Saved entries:
- - - - - - -
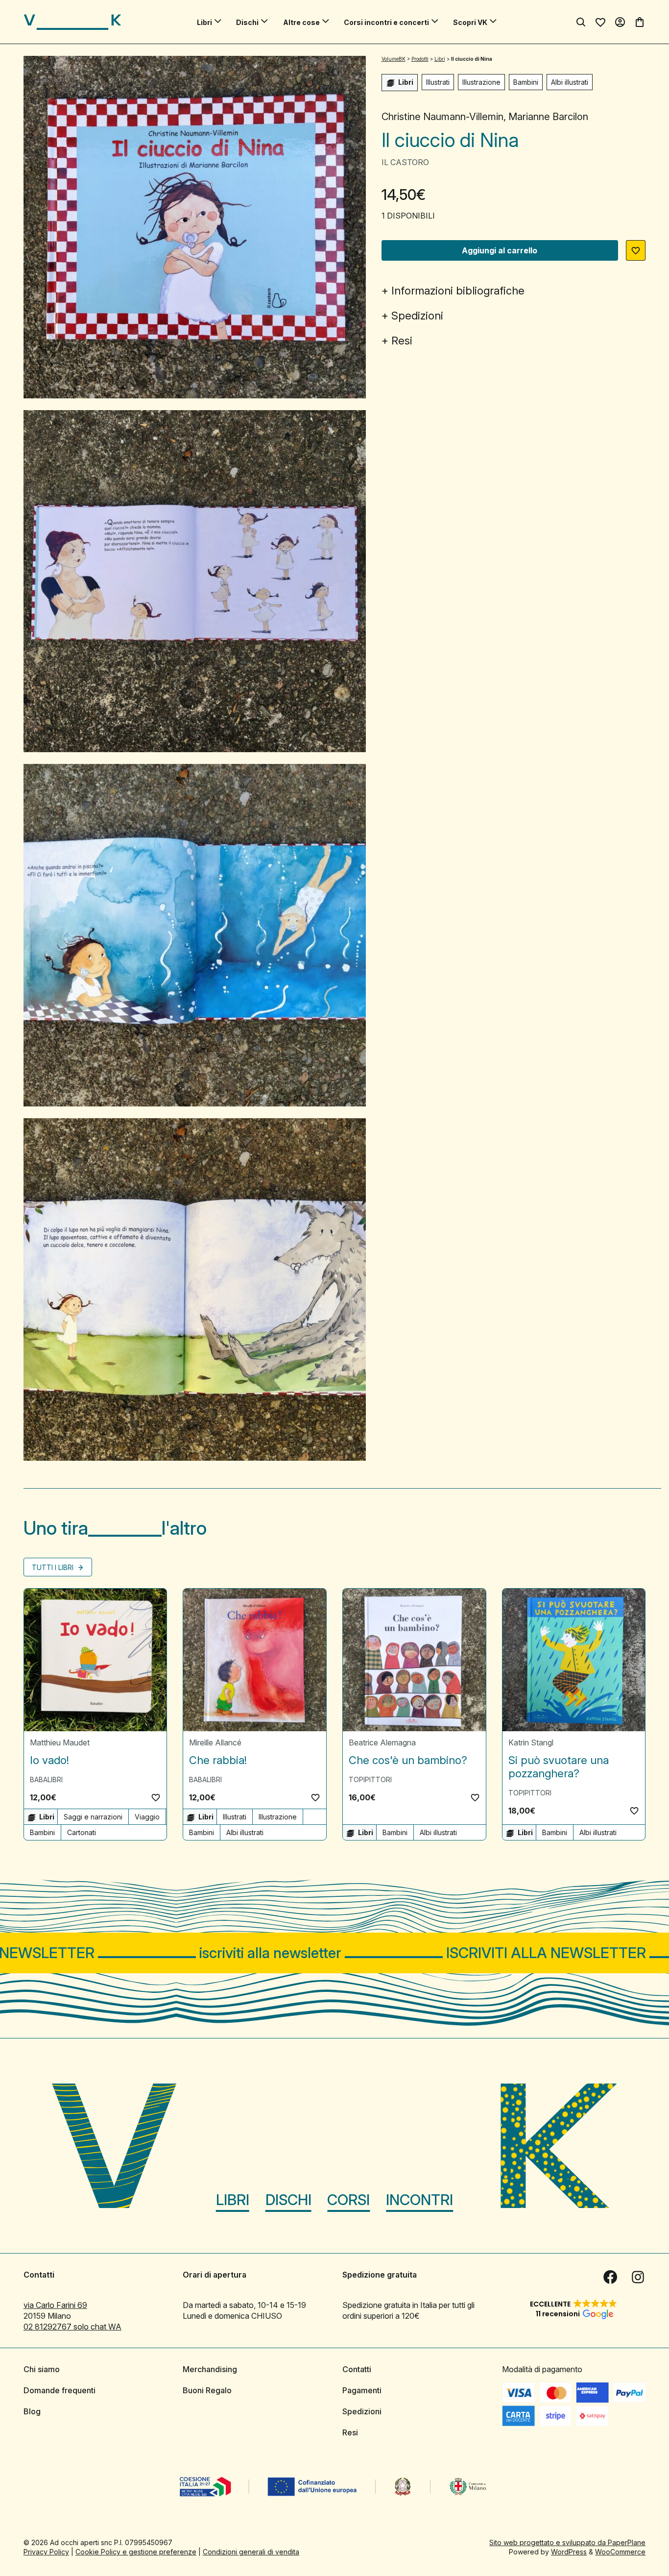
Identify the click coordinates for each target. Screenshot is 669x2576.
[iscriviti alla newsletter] (334, 1953)
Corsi (348, 2199)
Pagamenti (362, 2390)
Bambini (525, 82)
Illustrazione (481, 82)
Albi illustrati (569, 82)
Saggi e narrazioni (93, 1817)
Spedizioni (417, 315)
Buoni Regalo (207, 2390)
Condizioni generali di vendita (251, 2552)
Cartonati (81, 1832)
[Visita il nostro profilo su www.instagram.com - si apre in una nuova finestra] (637, 2277)
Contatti (356, 2369)
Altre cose (301, 22)
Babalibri (46, 1779)
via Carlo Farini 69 (55, 2305)
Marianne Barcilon (548, 117)
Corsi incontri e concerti (386, 22)
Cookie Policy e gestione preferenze (135, 2552)
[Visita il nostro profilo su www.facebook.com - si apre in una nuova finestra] (610, 2277)
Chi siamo (42, 2369)
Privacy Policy (46, 2552)
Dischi (247, 22)
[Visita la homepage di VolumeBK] (72, 22)
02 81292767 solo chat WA (72, 2326)
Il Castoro (405, 162)
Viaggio (147, 1817)
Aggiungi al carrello (499, 250)
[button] (635, 250)
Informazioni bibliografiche (458, 290)
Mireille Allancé (215, 1742)
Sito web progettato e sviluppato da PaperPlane (567, 2542)
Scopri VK (470, 22)
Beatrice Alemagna (382, 1742)
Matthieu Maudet (60, 1742)
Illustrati (438, 82)
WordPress (569, 2552)
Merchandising (210, 2369)
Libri (204, 22)
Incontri (419, 2199)
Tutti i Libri (53, 1567)
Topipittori (370, 1779)
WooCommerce (620, 2552)
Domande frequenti (60, 2390)
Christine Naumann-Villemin (442, 117)
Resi (401, 340)
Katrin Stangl (530, 1742)
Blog (32, 2411)
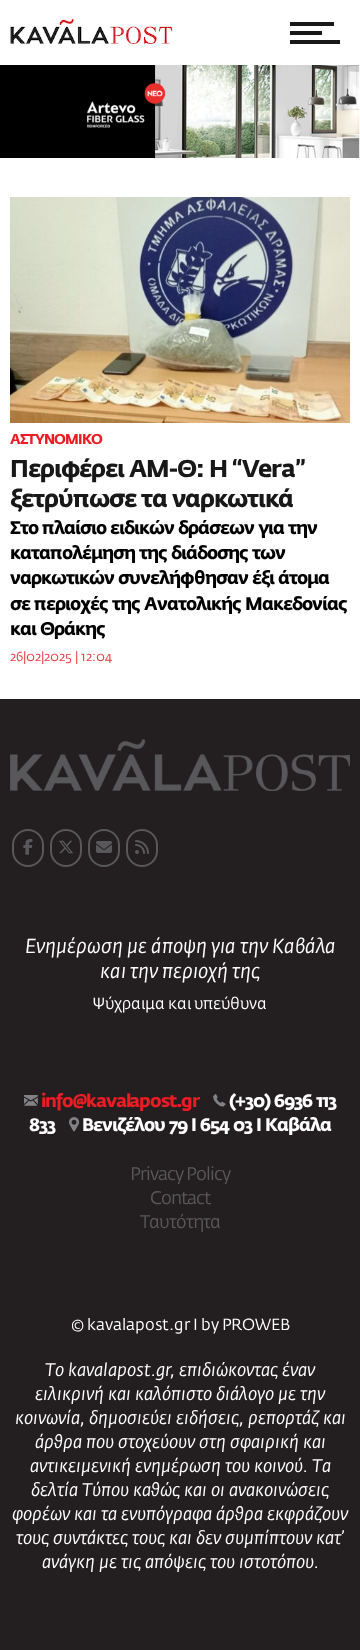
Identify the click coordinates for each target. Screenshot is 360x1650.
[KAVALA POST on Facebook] (28, 848)
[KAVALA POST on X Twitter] (66, 848)
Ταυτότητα (180, 1223)
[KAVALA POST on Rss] (142, 848)
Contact (180, 1199)
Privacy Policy (180, 1175)
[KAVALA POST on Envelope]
- - - - - - -
EXERCISE AIM :: The answer must be an exact copy of the lines from the one that holds "[Visita la homepage di VolumeBK] (72, 22)" through the end of the data, both included, with no pictures.

TASK ANSWER ::
[Visita la homepage di VolumeBK] (72, 22)
02 81292767 solo chat WA (72, 2326)
Il Castoro (405, 162)
Viaggio (147, 1817)
Aggiungi al carrello (499, 250)
[button] (635, 250)
Informazioni bibliografiche (458, 290)
Mireille Allancé (215, 1742)
Sito web progettato e sviluppato da PaperPlane (567, 2542)
Scopri VK (470, 22)
Beatrice Alemagna (382, 1742)
Matthieu Maudet (60, 1742)
Illustrati (438, 82)
WordPress (569, 2552)
Merchandising (210, 2369)
Libri (204, 22)
Incontri (419, 2199)
Tutti i Libri (53, 1567)
Topipittori (370, 1779)
WooCommerce (620, 2552)
Domande frequenti (60, 2390)
Christine Naumann-Villemin (442, 117)
Resi (401, 340)
Katrin Stangl (530, 1742)
Blog (32, 2411)
Identify the click coordinates for each target. Screenshot is 360x1650.
[KAVALA POST on Facebook] (28, 848)
[KAVALA POST on X Twitter] (66, 848)
Ταυτότητα (180, 1223)
[KAVALA POST on Rss] (142, 848)
Contact (180, 1199)
Privacy Policy (180, 1175)
[KAVALA POST on Envelope]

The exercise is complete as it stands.